--- DOCUMENT EXCERPT Enclosed Below ---

George Bailey, like the rest of us, wants to gratify both. Filled with the knowledge of his own importance, he prays that he can be returned to his world and his loved ones. As he recognizes that he is back, he becomes ecstatic, gleefully returning home to see his wife and children and even cheerfully welcoming imprisonment for the loss of the money.
The final scenes are filled with mutual affection and reconciliation. Everyone’s prayers are answered as George’s neighbors come pouring through his door putting money into a large basket to help him in his hour of need. Having seen how much these people owe to him, George can accept the gifts gracefully. Mr. Gower has wired George’s old friend and rival, Sam Wainwright, who sends a telegram advancing up to $25,000 dollars.

--- End of Enclosed DOCUMENT EXCERPT ---
--- COLLECTED MATERIAL Enclosed Below ---

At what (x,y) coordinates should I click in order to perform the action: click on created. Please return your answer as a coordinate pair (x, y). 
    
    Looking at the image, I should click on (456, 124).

--- End of Enclosed COLLECTED MATERIAL ---

TASK DESCRIPTION:
Please answer these questions using the passage about George Bailey above the lines.
(a) What does George pray for?
(b) What do George's neighbors put their money into?
(c) Who wired Sam Wainwright?

SOLUTION:
(a) That he can be returned to his world and his loved ones.
(b) A large basket.
(c) Mr. Gower.